Input records:
================================
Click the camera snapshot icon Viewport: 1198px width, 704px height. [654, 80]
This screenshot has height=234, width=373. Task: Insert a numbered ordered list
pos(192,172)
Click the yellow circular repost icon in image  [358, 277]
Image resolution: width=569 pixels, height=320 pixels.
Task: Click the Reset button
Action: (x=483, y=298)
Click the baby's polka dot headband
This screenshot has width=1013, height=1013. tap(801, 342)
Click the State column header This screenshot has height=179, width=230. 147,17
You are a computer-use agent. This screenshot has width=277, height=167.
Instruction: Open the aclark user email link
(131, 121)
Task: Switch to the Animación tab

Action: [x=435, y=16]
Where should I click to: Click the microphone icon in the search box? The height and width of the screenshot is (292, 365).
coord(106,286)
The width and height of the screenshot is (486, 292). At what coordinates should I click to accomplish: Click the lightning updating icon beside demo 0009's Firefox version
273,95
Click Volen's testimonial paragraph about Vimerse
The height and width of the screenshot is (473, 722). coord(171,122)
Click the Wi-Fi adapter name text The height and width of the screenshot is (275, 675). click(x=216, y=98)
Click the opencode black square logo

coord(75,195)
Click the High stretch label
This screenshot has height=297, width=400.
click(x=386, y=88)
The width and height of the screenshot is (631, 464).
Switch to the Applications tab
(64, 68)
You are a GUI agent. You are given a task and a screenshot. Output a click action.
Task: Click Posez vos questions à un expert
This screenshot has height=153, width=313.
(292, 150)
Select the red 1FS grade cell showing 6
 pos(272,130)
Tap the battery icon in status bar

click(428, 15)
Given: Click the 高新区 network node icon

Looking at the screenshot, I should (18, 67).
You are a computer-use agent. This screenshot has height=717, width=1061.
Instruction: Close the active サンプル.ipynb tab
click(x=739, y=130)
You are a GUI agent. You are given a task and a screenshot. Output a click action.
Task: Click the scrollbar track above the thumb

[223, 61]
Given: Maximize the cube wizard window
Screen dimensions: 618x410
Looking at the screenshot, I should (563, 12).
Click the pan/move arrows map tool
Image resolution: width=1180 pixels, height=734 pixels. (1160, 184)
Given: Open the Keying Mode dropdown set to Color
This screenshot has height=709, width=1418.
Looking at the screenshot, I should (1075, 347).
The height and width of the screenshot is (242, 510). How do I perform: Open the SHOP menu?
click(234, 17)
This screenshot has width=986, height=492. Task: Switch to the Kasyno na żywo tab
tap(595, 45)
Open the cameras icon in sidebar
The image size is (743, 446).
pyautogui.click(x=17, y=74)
================================
Problem description: Retype all the data verbatim.

Task answer:
Click the camera snapshot icon Viewport: 1198px width, 704px height. [654, 80]
This screenshot has height=234, width=373. Task: Insert a numbered ordered list
pos(192,172)
Click the yellow circular repost icon in image  [358, 277]
Image resolution: width=569 pixels, height=320 pixels.
Task: Click the Reset button
Action: (x=483, y=298)
Click the baby's polka dot headband
This screenshot has width=1013, height=1013. tap(801, 342)
Click the State column header This screenshot has height=179, width=230. 147,17
You are a computer-use agent. This screenshot has width=277, height=167.
Instruction: Open the aclark user email link
(131, 121)
Task: Switch to the Animación tab

Action: [x=435, y=16]
Where should I click to: Click the microphone icon in the search box? The height and width of the screenshot is (292, 365).
coord(106,286)
The width and height of the screenshot is (486, 292). At what coordinates should I click to accomplish: Click the lightning updating icon beside demo 0009's Firefox version
273,95
Click Volen's testimonial paragraph about Vimerse
The height and width of the screenshot is (473, 722). coord(171,122)
Click the Wi-Fi adapter name text The height and width of the screenshot is (275, 675). click(x=216, y=98)
Click the opencode black square logo

coord(75,195)
Click the High stretch label
This screenshot has height=297, width=400.
click(x=386, y=88)
The width and height of the screenshot is (631, 464).
Switch to the Applications tab
(64, 68)
You are a GUI agent. You are given a task and a screenshot. Output a click action.
Task: Click Posez vos questions à un expert
This screenshot has height=153, width=313.
(292, 150)
Select the red 1FS grade cell showing 6
 pos(272,130)
Tap the battery icon in status bar

click(428, 15)
Given: Click the 高新区 network node icon

Looking at the screenshot, I should (18, 67).
You are a computer-use agent. This screenshot has height=717, width=1061.
Instruction: Close the active サンプル.ipynb tab
click(x=739, y=130)
You are a GUI agent. You are given a task and a screenshot. Output a click action.
Task: Click the scrollbar track above the thumb

[223, 61]
Given: Maximize the cube wizard window
Screen dimensions: 618x410
Looking at the screenshot, I should (563, 12).
Click the pan/move arrows map tool
Image resolution: width=1180 pixels, height=734 pixels. (1160, 184)
Given: Open the Keying Mode dropdown set to Color
This screenshot has height=709, width=1418.
Looking at the screenshot, I should (1075, 347).
The height and width of the screenshot is (242, 510). How do I perform: Open the SHOP menu?
click(234, 17)
This screenshot has width=986, height=492. Task: Switch to the Kasyno na żywo tab
tap(595, 45)
Open the cameras icon in sidebar
The image size is (743, 446).
pyautogui.click(x=17, y=74)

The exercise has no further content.